An exit poll based on surveys from 110 voting centres by New York investment bank Torino Capital and a Venezuela public opinion company estimated 3.6 million people voted, or about 18.5 per cent of registered voters. "The results thus suggest that the government maintains an important loyal core of supporters that it can mobilise in both electoral and non-electoral scenarios," the report concluded.
The same pollsters noted that Venezuela has an estimated 2.6 million government employees, "suggesting that a large fraction of the votes could have not been voluntary."
The European Union and nations including Argentina, Canada, Colombia, Mexico, Panama, Paraguay, Spain, Britain and the United States criticised Sunday's vote. The Trump administration again promised "strong and swift actions" against Venezuelan officials, including the 545 participants in the constitutional assembly, many of them low-ranking party members.
Maduro said he had received congratulations from the governments of Cuba, Bolivia and Nicaragua, among others.

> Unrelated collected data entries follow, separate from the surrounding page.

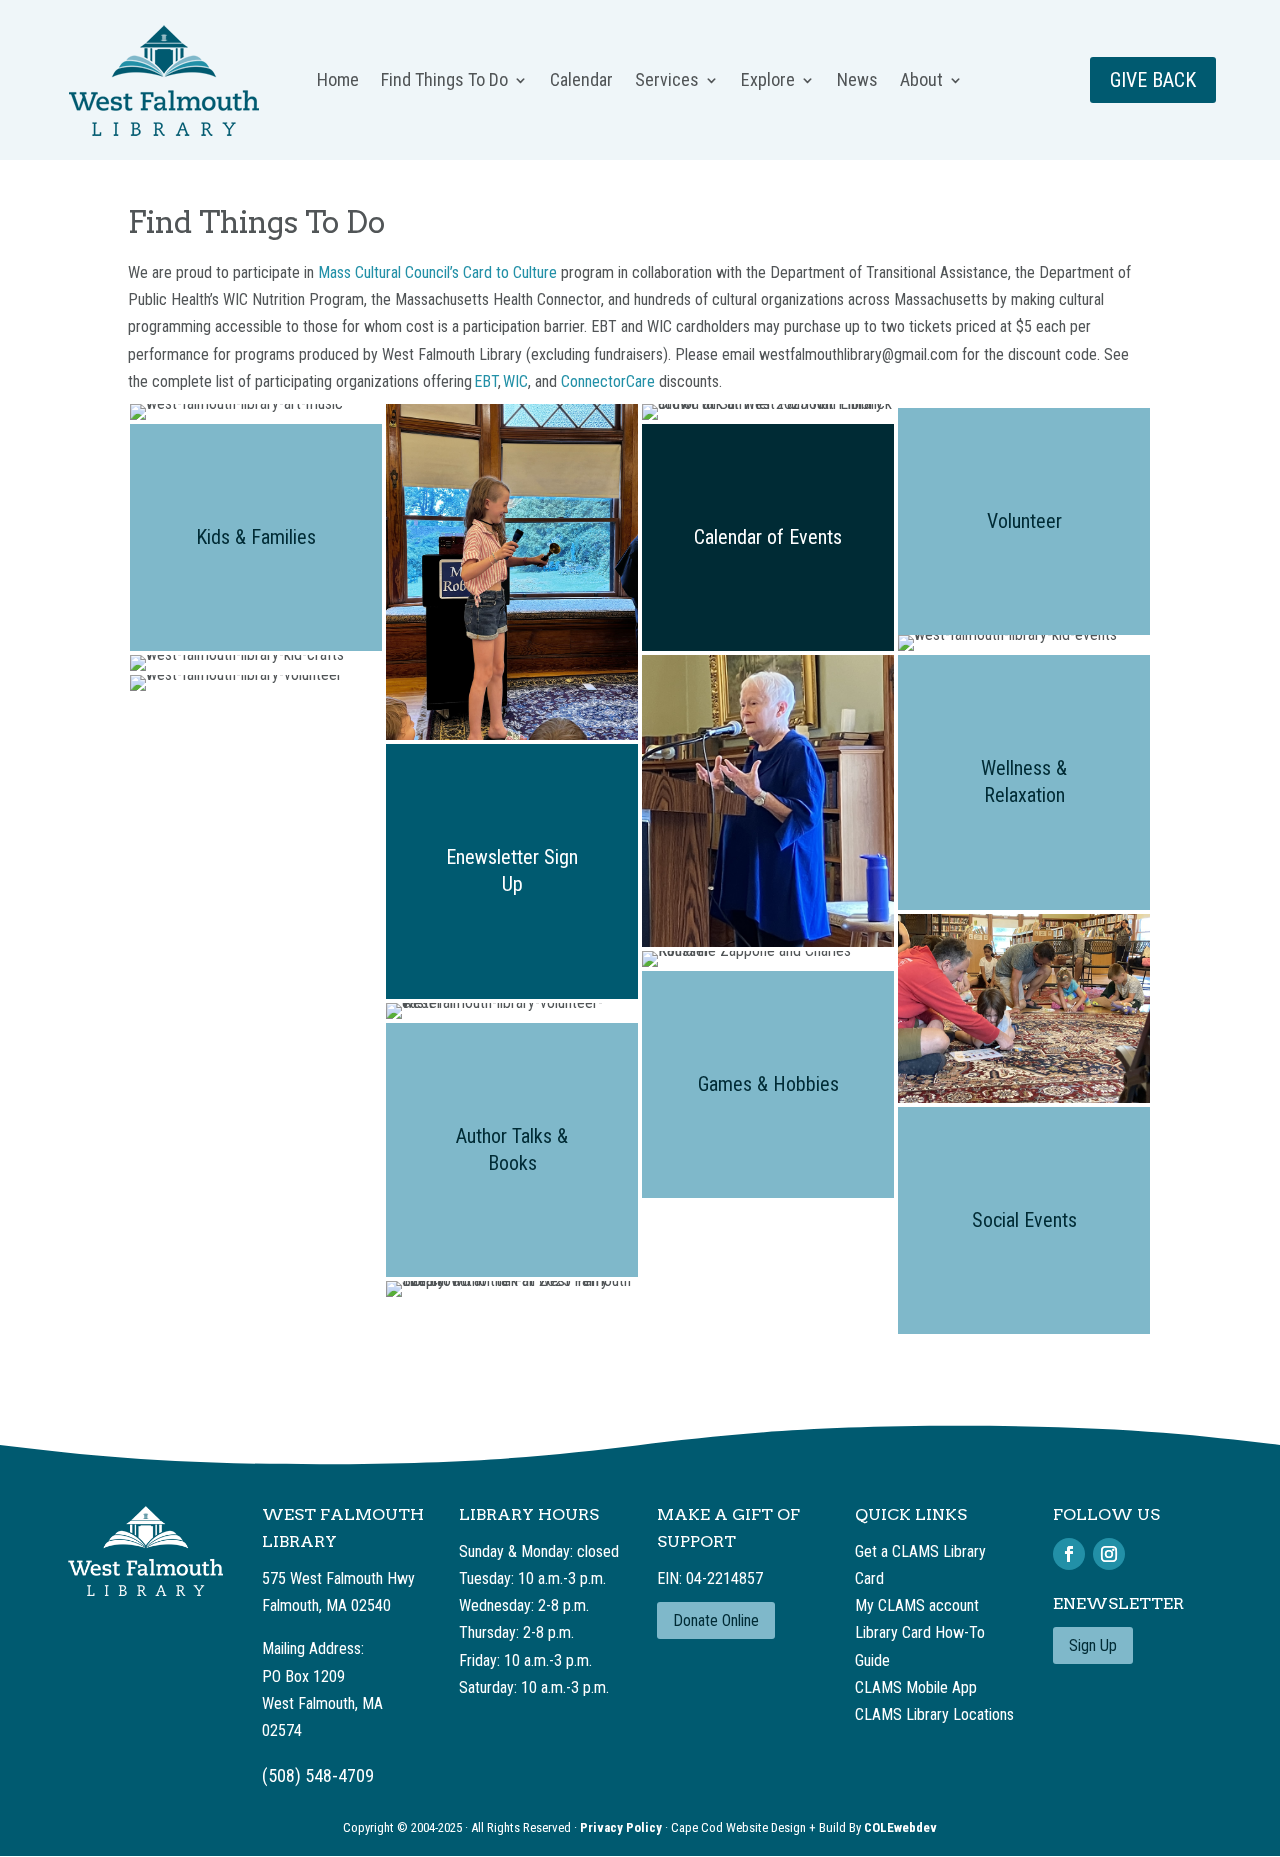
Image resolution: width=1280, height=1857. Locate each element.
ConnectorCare (608, 381)
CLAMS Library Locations (934, 1714)
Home (338, 81)
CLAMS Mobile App (916, 1687)
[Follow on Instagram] (1109, 1554)
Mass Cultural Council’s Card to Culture (437, 272)
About (921, 81)
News (857, 81)
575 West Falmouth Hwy (338, 1578)
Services (667, 81)
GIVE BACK (1153, 80)
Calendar (581, 81)
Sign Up (1093, 1645)
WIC (515, 381)
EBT (486, 381)
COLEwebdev (900, 1827)
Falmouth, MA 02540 (326, 1605)
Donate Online (716, 1620)
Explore (768, 81)
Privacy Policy (622, 1827)
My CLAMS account (917, 1605)
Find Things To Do (444, 81)
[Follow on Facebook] (1069, 1554)
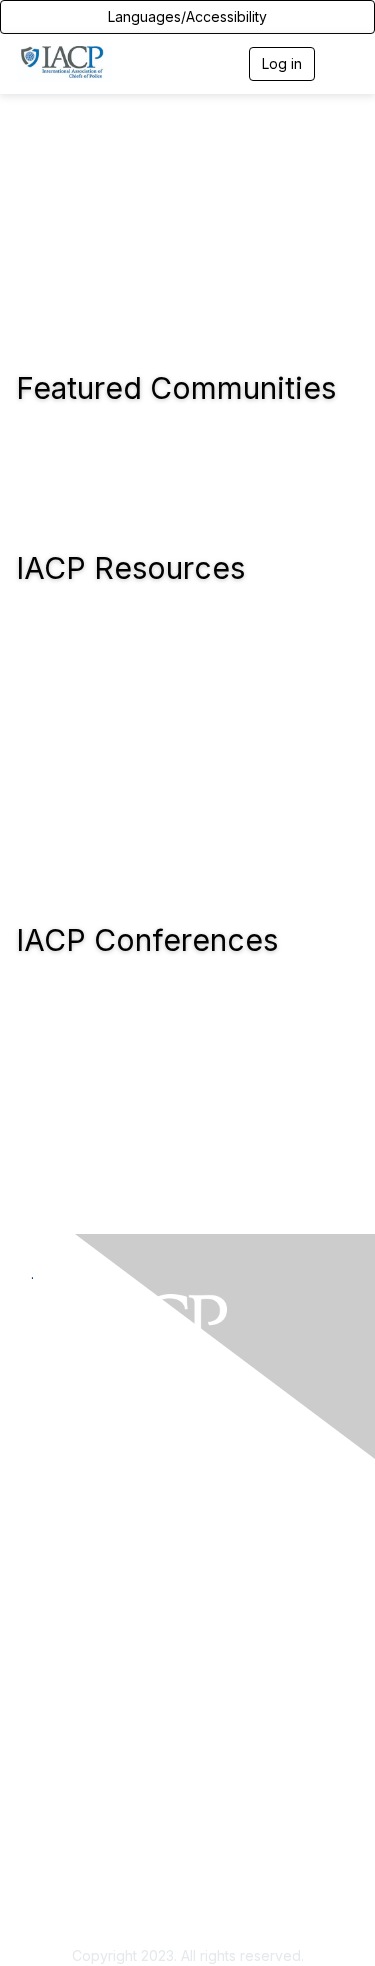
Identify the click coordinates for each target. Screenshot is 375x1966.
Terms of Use (75, 1905)
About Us (61, 1886)
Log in (282, 63)
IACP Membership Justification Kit (140, 1754)
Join (45, 1695)
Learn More (69, 1734)
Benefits (58, 1715)
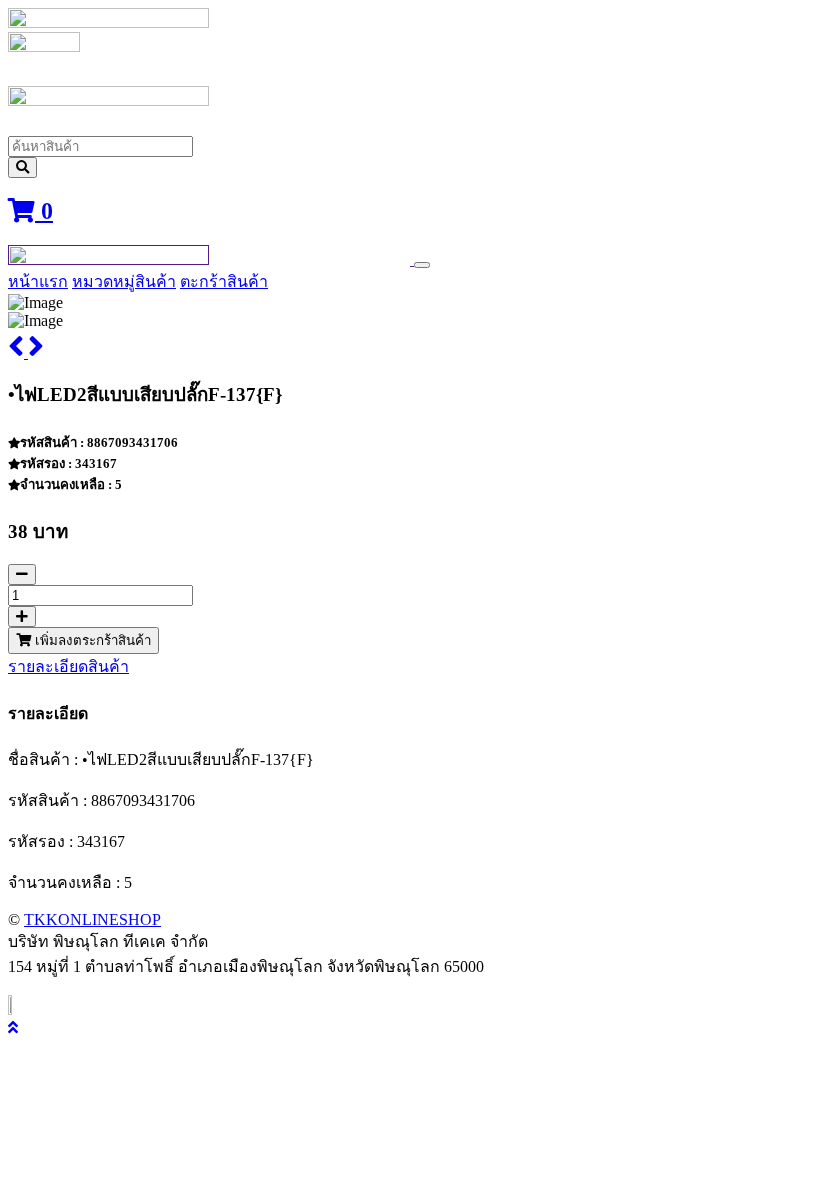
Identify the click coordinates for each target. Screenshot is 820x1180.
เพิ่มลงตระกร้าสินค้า (91, 640)
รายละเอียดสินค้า (68, 666)
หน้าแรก (38, 281)
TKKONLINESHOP (92, 919)
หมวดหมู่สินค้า (124, 281)
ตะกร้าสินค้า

Opposition leaders had called for a boycott of the vote, declaring it rigged for the ruling party. Ahead of the vote, the opposition organised a series of work stoppages as well as a July 16 protest referendum that it said drew more than 7.5 million symbolic votes against the constitutional assembly.
The president of the opposition-led National Assembly, Julio Borges, told Venezuelan news channel Globovision Monday that Maduro's foes would continue protesting until they won free elections and a change of government.
He said Sunday's vote had given Maduro "less legitimacy, less credibility, less popular support and less ability to govern."
Maduro called the vote for a constitutional assembly in May after a month of protests against his government, which has overseen Venezuela's descent into a devastating crisis during its four years in power. Due to plunging oil prices and widespread corruption and mismanagement, Venezuela's inflation and homicide rates are among the world's highest, and widespread shortages of food and medicine have citizens dying of preventable illnesses and rooting through trash to feed themselves.
The 545-seat constituent assembly will have the task of rewriting the country's constitution and will have powers above and beyond other state institutions, including the opposition-controlled congress.
Maduro made clear in a televised address Saturday that he intends to use the assembly not just to rewrite the country's charter but to govern without limitation. Describing the vote as "the election of a power that's above and beyond every other," Maduro said he wants the assembly to strip opposition lawmakers and governors of constitutional immunity from prosecution — one of the few remaining checks on ruling party power.
Declaring the opposition "already has its prison cell waiting," Maduro added: "All the criminals will go to prison for the crimes they've committed."